AssetPackager::Processor#initialize
........
(08/08) 100% - 0.45s
AssetPackager::Processor#retrieve_asset
...................F...........F.................
(47/49)  95% - 3.49s

evil:AssetPackager::Processor#retrieve_asset
@@ -1,10 +1,10 @@
 def retrieve_asset(uri)
   uri = URI(uri)
   case
-  when ["http", "https"].include?(uri.scheme) || (uri.scheme.nil? && uri.host)
+  when ["http", "https"].include?(uri.scheme)
     Net::HTTP.get(uri)
   when uri.scheme.nil? || (uri.scheme == "file")
     File.read(cwd.join(uri.path))
   end
 end

evil:AssetPackager::Processor#retrieve_asset
@@ -1,10 +1,10 @@
 def retrieve_asset(uri)
   uri = URI(uri)
   case
   when ["http", "https"].include?(uri.scheme) || (uri.scheme.nil? &&amp; uri.host)
     Net::HTTP.get(uri)
   when uri.scheme.nil? || (uri.scheme == "file")
-    File.read(cwd.join(uri.path))
+    File.read(uri.path)
   end
 end

(47/49)  95% - 3.49s
Subjects:  2
Mutations: 57
Kills:     55
Alive:     2
Overhead:  29.31%
Coverage:  96.49%
Expected:  100.00%

Having a closer look at Mutant’s output, it found two subjects to operate on, #initialize, and #retrieve_asset. For each, the output looks a lot like any old test runner, with green dots and red F’s indicating success or failure. In this case, though, a character doesn’t correspond with a single succeeding or failing test, but with a complete run of the test suite, exercised against a mutated version of the subject.

Our constructor is a simple enough method, but Mutant still managed to find 8 ways to change it. This includes omitting the argument list, or assigning nil instead of a value. However none of these freak versions made it past our defenses. The same can’t be said of #retrieve_asset. There 49 mutants were created, and at the end of the run two are left alive! This means we have behavior in our code unspecified by our tests, let’s fix that before the mutants come back to haunt us with production incidents.

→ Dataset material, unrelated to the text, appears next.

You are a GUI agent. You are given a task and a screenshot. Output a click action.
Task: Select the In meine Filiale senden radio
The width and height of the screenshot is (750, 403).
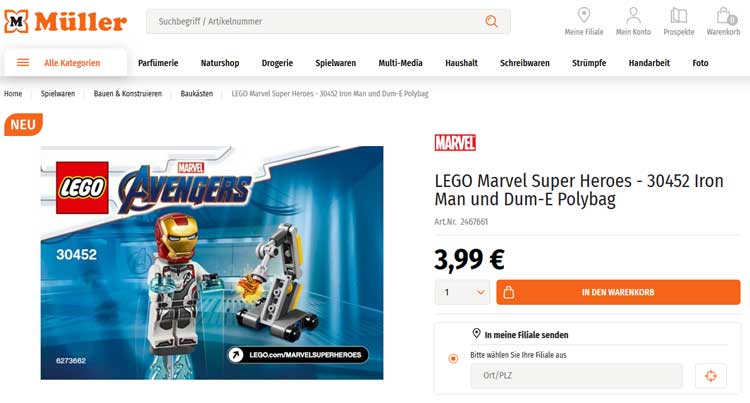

To make life easier, also stick the Mutant invocation in a Rakefile, and tell Mutant to fail when mutation coverage is below 100%. This way we can run rake mutant from our CI to make sure everything stays fully covered.

desc 'Run mutation tests on the full AssetPackager namespace'
task :mutant do
  result = Mutant::CLI.run(%w[-Ilib -rasset_packager --use rspec --score 100 AssetPackager*])
  fail unless result == Mutant::CLI::EXIT_SUCCESS
end

Now to dissect the mutants that are left alive. For each altered version of the code that made it past our defenses mutant gives us an easy to read diff.

-  when ["http", "https"].include?(uri.scheme) || (uri.scheme.nil? && uri.host)
+  when ["http", "https"].include?(uri.scheme)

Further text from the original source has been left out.